Enfin, je trouve que lâcher le 80 km/h sous la pression de la rue - et du rond-point -, c'est un peu minable. En admettant que ce fut l'avant-dernière goutte avant que le vase des gilets jaunes ne déborde, il ne s'agit plus que d'une revendication accessoire dans leurs rangs.
Au fond, les cinquante, cent ou deux cents vies qu'aura sauvées le 80, ce sont d'abord celles de gilets jaunes.

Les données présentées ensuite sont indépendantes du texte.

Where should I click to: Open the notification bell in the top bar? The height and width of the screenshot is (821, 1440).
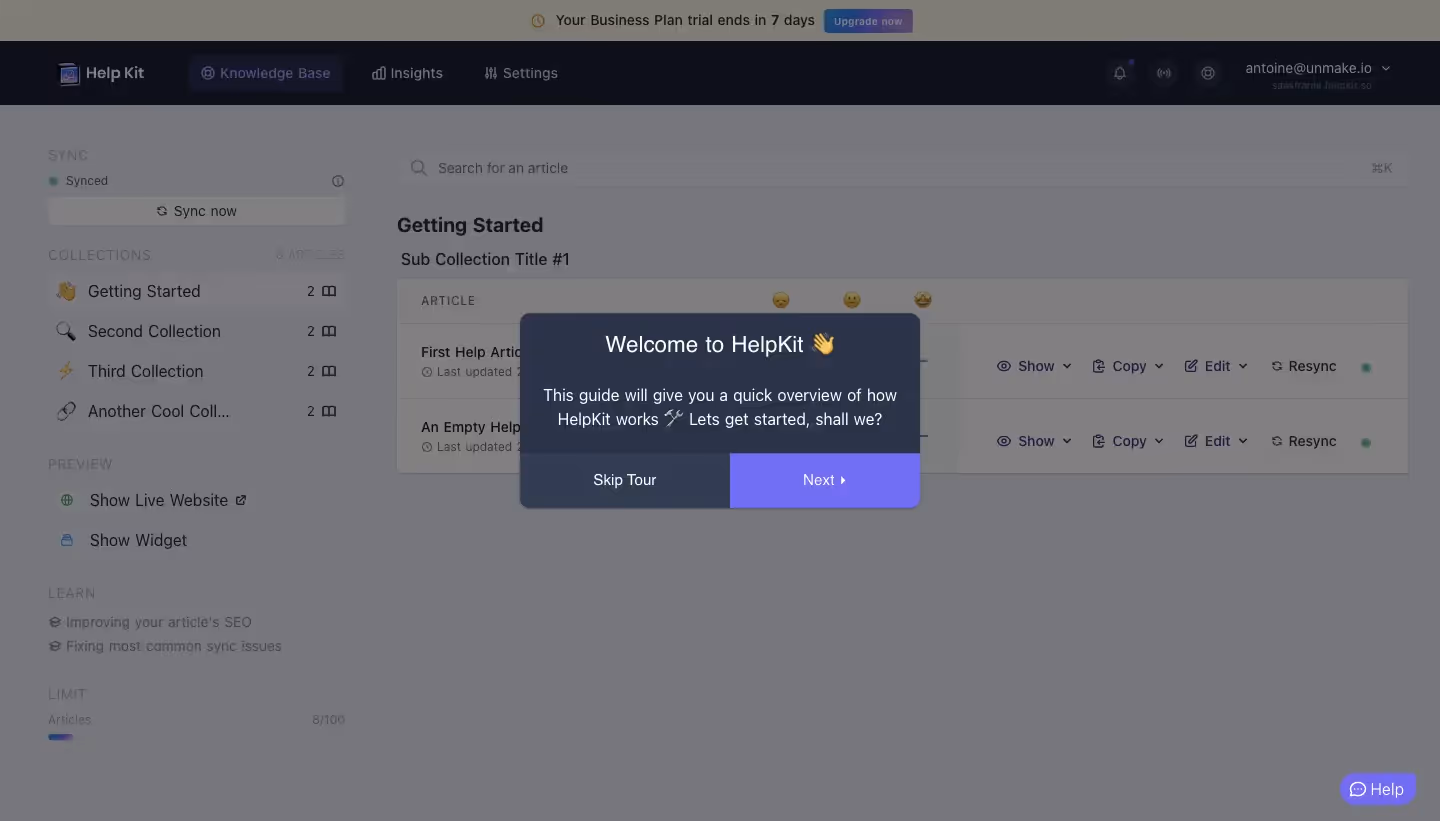pos(1120,73)
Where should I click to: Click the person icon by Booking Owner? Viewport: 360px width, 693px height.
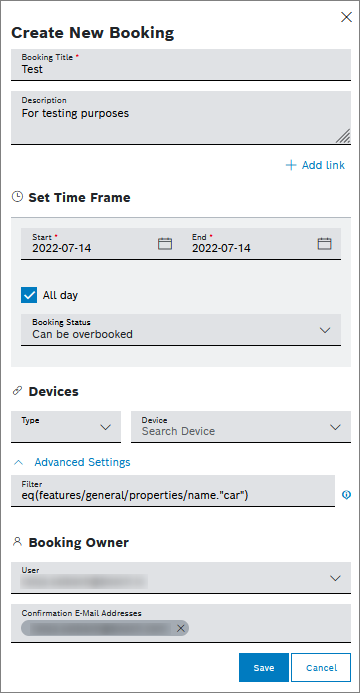(x=17, y=541)
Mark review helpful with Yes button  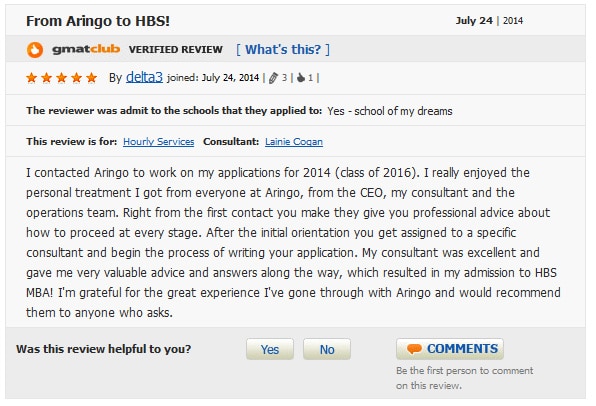tap(270, 349)
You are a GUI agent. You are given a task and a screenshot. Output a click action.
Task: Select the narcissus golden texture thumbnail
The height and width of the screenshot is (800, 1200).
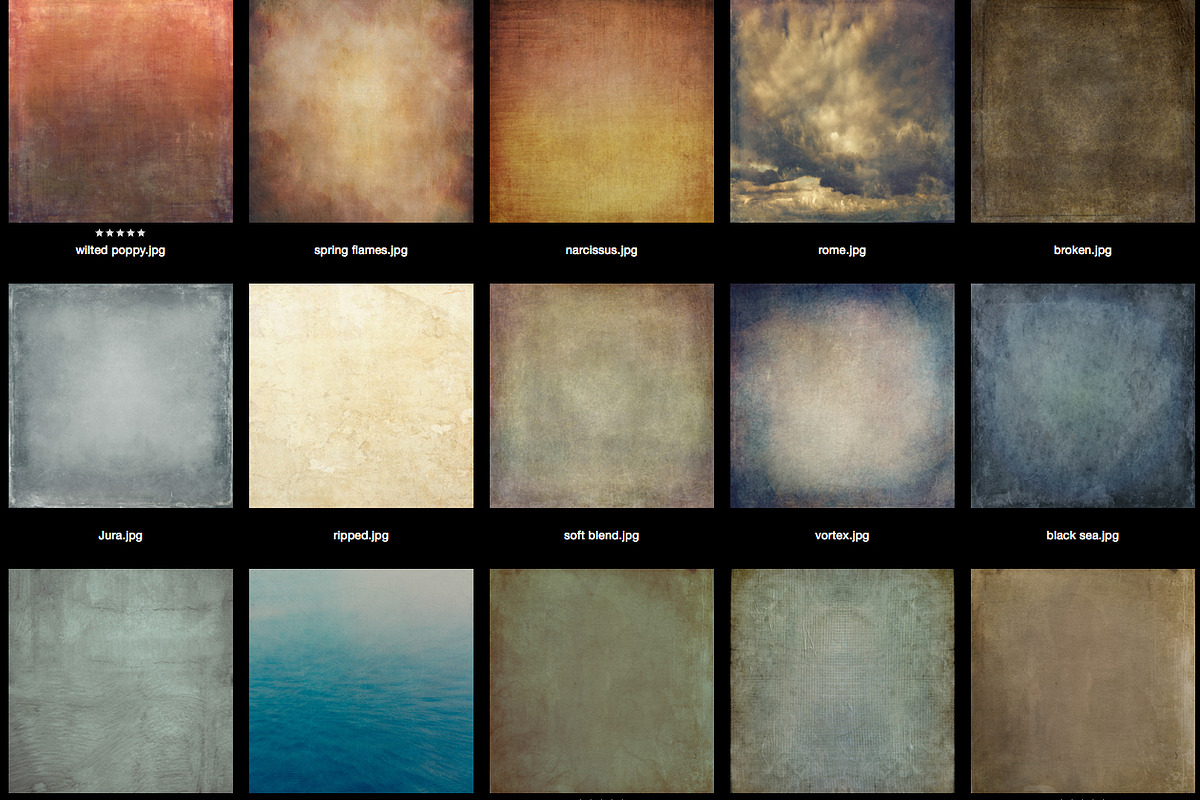[x=601, y=110]
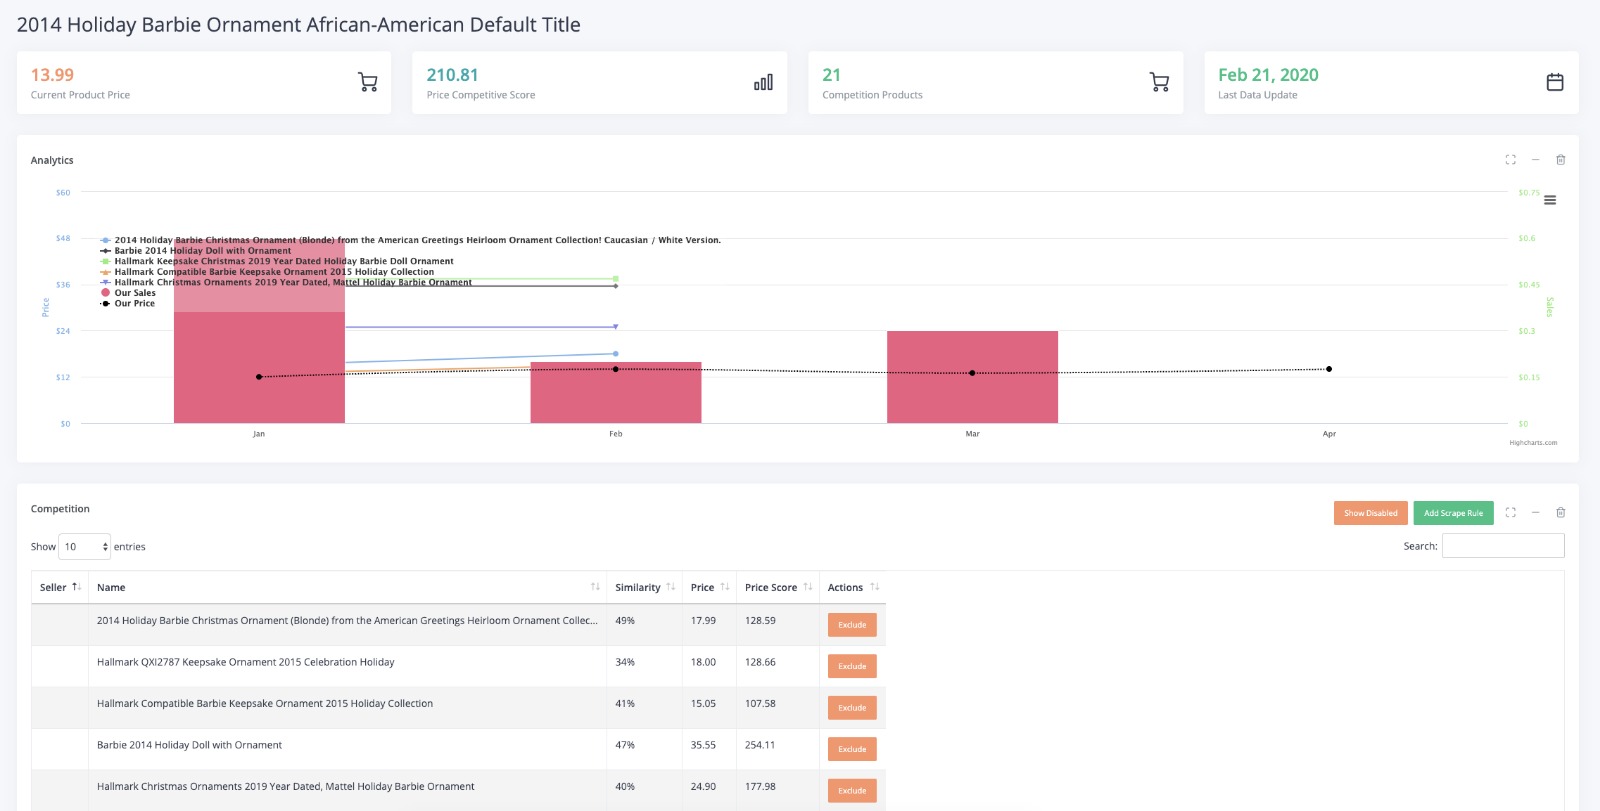Click the calendar icon on Last Data Update
1600x811 pixels.
pyautogui.click(x=1555, y=82)
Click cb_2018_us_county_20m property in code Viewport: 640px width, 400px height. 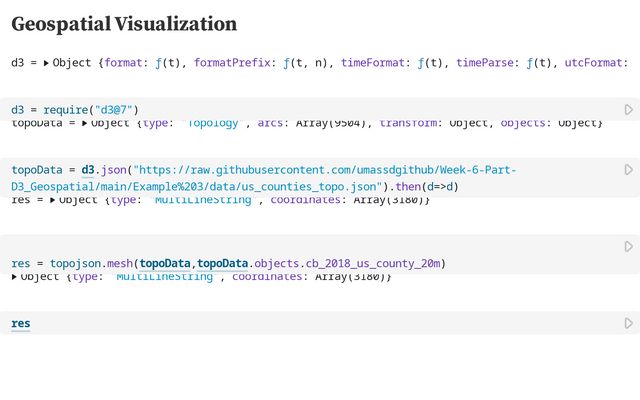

Ceux qui roulent beaucoup sur les routes mal entretenues et peu surveillées de ce que le jargon politique et médiatique ose dénommer "les territoires".
Si on "offre" le 80 km/h en tribut aux gilets jaunes, pourquoi les motards ne saccageraient-ils pas les centres-villes pour obtenir la fin des limitations de bruit qui leur déplaisent tant ? Pourquoi les routiers ne bloqueraient-ils pas le pays pour rouler au gazole agricole ? Et les taxis, auto-écoles, VSL et ambulanciers pour ne plus s'acquitter de la TVA ?
Soit cette limitation de vitesse est importante et sauve des vies et il faut la défendre. Soit elle n'est qu'une mesurette anodine et il ne fallait pas l'adopter.
Tenir bon sur la suppression de l'ISF et abandonner le 80 km/h, terrible message livré au peuple.